Available protein structures:
- PDB: IPR015864 PF06574 (ECOD; PDBsum)
- AlphaFold: IPR015864; PF06574;

= Prokaryotic riboflavin biosynthesis protein =

Class of enzymes

The prokaryotic riboflavin biosynthesis protein is a bifunctional enzyme found in bacteria that catalyzes the phosphorylation of riboflavin into flavin mononucleotide (FMN) and the adenylylation of FMN into flavin adenine dinucleotide (FAD). It consists of a C-terminal riboflavin kinase and an N-terminal FMN-adenylyltransferase. This bacterial protein is functionally similar to the monofunctional riboflavin kinases and FMN-adenylyltransferases of eukaryotic organisms, but only the riboflavin kinases are structurally homologous.

== Structure ==
Prokaryotic riboflavin biosynthesis proteins are also known as the prokaryotic type-I FAD synthetases, which consist of a C-terminal riboflavin kinase (RFK) and an N-terminal FMN-adenylyltransferase (FMNAT).
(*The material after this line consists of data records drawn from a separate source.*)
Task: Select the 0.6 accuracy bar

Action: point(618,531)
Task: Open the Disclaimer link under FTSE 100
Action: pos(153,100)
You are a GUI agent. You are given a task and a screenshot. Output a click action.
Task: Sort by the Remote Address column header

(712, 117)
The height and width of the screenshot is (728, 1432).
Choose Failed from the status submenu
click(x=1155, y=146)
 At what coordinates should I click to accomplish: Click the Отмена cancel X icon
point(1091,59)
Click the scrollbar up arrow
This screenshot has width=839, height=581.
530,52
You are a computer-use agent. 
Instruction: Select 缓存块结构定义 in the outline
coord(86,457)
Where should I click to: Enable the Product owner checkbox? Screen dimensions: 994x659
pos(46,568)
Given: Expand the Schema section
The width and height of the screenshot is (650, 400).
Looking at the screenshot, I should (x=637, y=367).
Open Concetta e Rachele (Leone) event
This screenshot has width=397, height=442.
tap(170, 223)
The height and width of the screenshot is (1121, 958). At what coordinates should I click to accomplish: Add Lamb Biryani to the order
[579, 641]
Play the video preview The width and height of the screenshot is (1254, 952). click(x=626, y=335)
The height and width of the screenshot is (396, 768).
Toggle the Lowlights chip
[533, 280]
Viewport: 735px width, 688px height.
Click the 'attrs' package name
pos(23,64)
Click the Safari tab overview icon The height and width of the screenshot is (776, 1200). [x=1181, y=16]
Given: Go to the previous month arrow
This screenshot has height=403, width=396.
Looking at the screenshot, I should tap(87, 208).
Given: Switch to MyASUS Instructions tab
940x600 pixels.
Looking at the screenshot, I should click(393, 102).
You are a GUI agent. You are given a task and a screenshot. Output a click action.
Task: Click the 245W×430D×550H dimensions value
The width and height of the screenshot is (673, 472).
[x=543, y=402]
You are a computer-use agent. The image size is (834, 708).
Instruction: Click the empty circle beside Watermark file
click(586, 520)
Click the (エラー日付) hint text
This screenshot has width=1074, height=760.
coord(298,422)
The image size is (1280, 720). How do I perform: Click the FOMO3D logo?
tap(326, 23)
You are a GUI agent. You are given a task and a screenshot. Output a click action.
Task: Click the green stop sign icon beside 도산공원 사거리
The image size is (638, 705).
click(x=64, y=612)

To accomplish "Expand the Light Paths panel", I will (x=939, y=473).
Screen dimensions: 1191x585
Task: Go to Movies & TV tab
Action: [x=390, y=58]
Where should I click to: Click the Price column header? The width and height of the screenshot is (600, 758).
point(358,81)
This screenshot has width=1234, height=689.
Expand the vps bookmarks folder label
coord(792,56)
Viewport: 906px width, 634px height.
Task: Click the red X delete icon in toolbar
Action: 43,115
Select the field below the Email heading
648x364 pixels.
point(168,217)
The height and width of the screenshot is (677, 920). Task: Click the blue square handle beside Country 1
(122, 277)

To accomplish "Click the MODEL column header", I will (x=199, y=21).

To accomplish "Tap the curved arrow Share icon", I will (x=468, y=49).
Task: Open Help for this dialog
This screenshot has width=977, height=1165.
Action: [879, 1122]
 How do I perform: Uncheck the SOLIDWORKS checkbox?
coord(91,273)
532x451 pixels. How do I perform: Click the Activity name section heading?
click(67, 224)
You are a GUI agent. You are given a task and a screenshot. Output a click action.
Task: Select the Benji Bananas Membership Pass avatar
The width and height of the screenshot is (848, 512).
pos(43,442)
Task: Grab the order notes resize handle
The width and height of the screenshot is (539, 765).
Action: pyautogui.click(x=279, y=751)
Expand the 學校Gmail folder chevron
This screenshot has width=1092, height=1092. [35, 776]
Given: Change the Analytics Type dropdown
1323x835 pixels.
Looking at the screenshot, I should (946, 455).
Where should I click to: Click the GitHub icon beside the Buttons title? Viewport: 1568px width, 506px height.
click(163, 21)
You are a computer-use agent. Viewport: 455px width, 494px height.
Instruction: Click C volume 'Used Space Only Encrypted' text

The globular RFK consists of six antiparallel β-sheets that form a β-barrel, and an α-helix adjacent to this structure. The barrel and helix are held together by 7 independent loops. The FMNAT module contains an α/β dinucleotide binding domain within the active site, which it uses to bind to the substrate. The overall structure is held together by 5 parallel β-sheets that are adjacent to 4 α-helices, with 2 being long and 2 being short. A subdomain, containing 2 smaller α-helices, encompasses the area that connects to the C-terminal RFK module.

== Mechanism ==
Riboflavin is converted into catalytically active cofactors FAD and FMN by the actions of riboflavin kinase , which converts it into FMN, and FAD synthetase , which adenylates FMN to FAD. The RFK module phosphorylates the riboflavin substrate and converts it into FMN, which is then released from the module. This reaction is dependent on an ATP molecule stabilized by an Mg^{2+} ion, which causes only a single phosphate group to leave the ATP and bond to riboflavin. The released FMN then joins to the N-terminal FMNAT module and is adenylated, with the adenylyl group of ATP attaching to the phosphate group on FMN and the diphosphate group leaving.

ATP + riboflavin ⇌ ADP + FMN

ATP + FMN ⇌ diphosphate + FAD

== Phylogenetic Domain Comparison ==
Eukaryotes usually have two separate enzymes, while most prokaryotes have a single bifunctional protein that can carry out both catalyses, although exceptions occur in both cases. While eukaryotic monofunctional RFK is orthologous to the bifunctional prokaryotic RFK module, the monofunctional FMNAT differs from its prokaryotic counterpart, and is instead related to the PAPS-reductase family. The bacterial FMNAT module of the bifunctional enzyme has remote similarity to eukaryotic nucleotidyltransferases and, hence, it may be involved in the adenylylation reaction of FAD synthetases.